[Opening SUPPLIED DATA section]

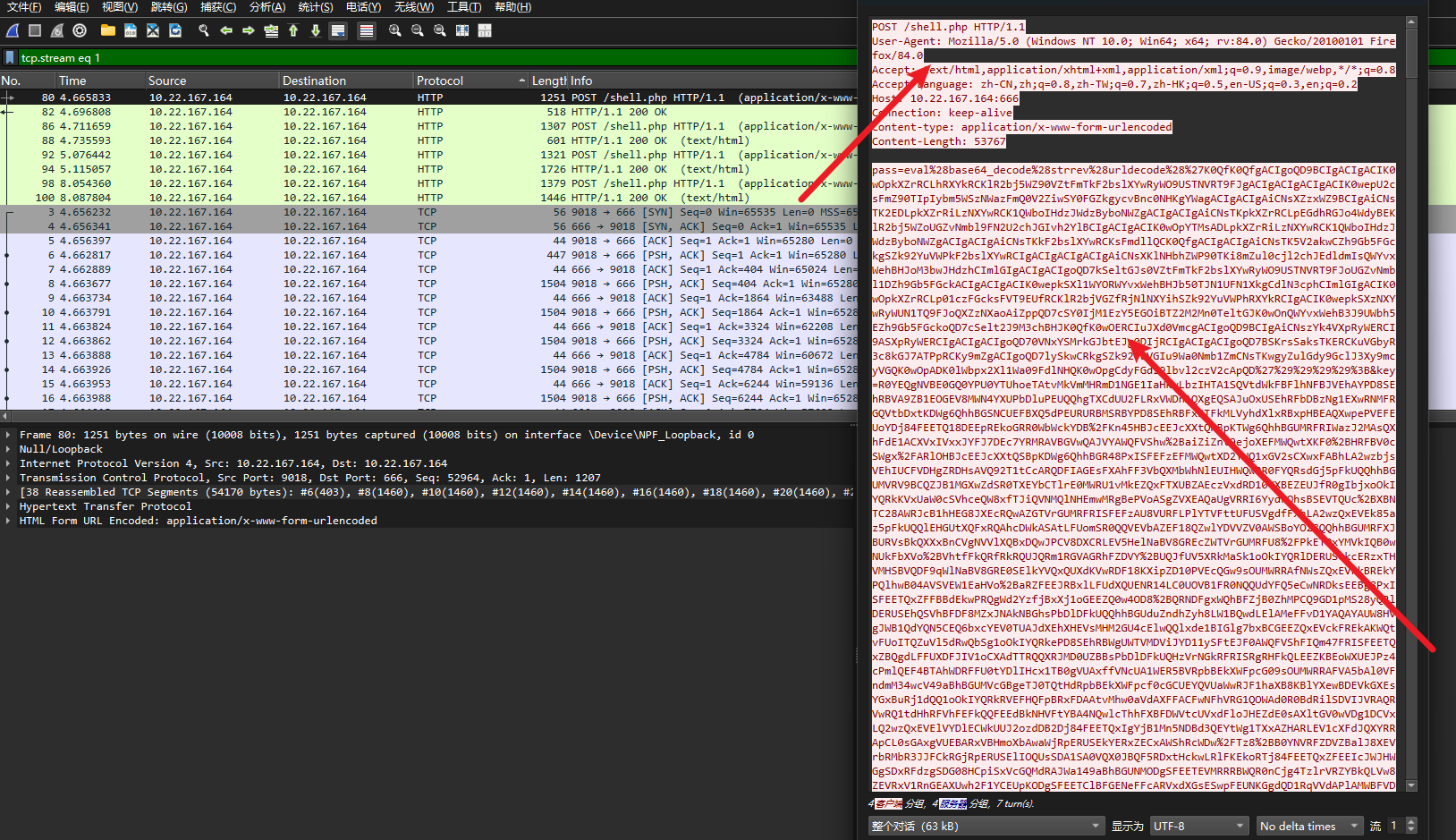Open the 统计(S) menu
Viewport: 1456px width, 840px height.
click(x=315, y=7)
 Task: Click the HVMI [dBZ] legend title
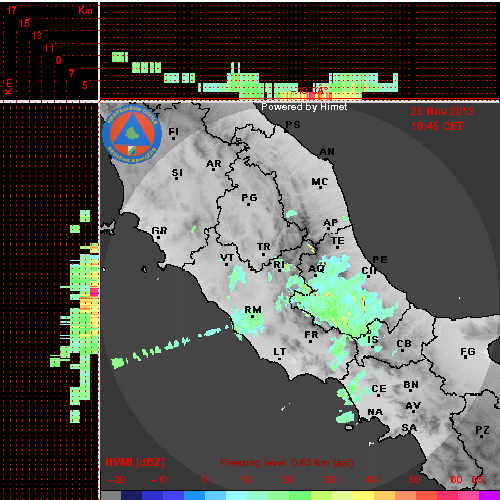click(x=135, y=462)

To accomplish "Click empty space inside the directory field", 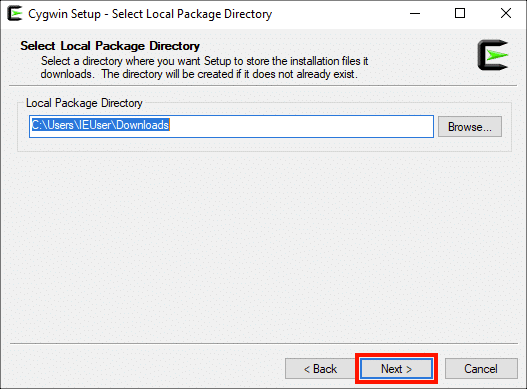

[Closing SUPPLIED DATA section]

:: REQUIRED ACTION ::
Please retype only the lines from the line that holds "Task: Click the HVMI [dBZ] legend title" through the end of the records, exactly as they stand, and drop every picture.

:: ANSWER BOX ::
 Task: Click the HVMI [dBZ] legend title
click(x=135, y=462)

To accomplish "Click empty space inside the directory field", 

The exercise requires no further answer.